> **Records from a data collection**:
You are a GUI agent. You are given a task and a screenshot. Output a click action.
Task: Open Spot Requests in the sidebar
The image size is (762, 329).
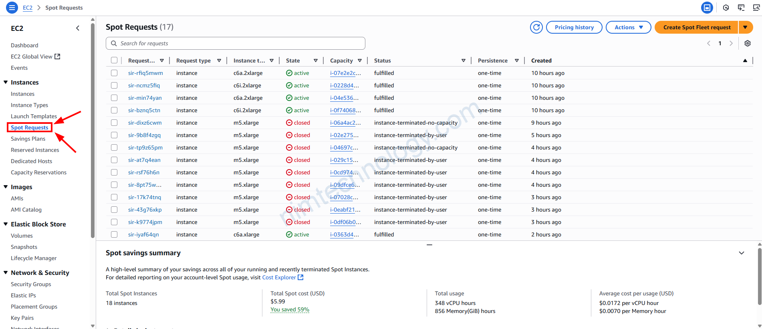[30, 127]
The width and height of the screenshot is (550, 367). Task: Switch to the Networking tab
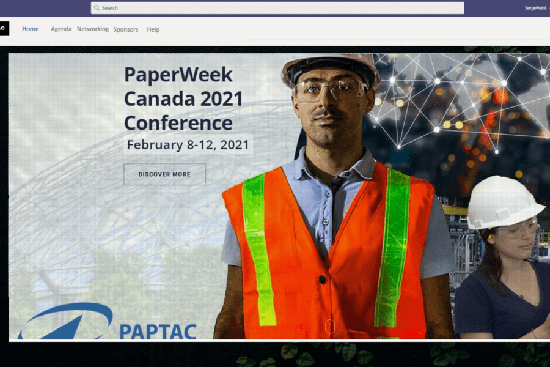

> **AIM OF THE TASK**: Could you rewrite the records above, changing each "screenshot" to "screen capture" and keeping everything else the same? Leave the pictures out of your answer.

> **SOLUTION TO THIS PROBLEM**:
You are a GUI agent. You are given a task and a screen capture. Output a click action.
Task: Open Spot Requests in the sidebar
The image size is (762, 329).
[30, 127]
The width and height of the screen capture is (550, 367). Task: Switch to the Networking tab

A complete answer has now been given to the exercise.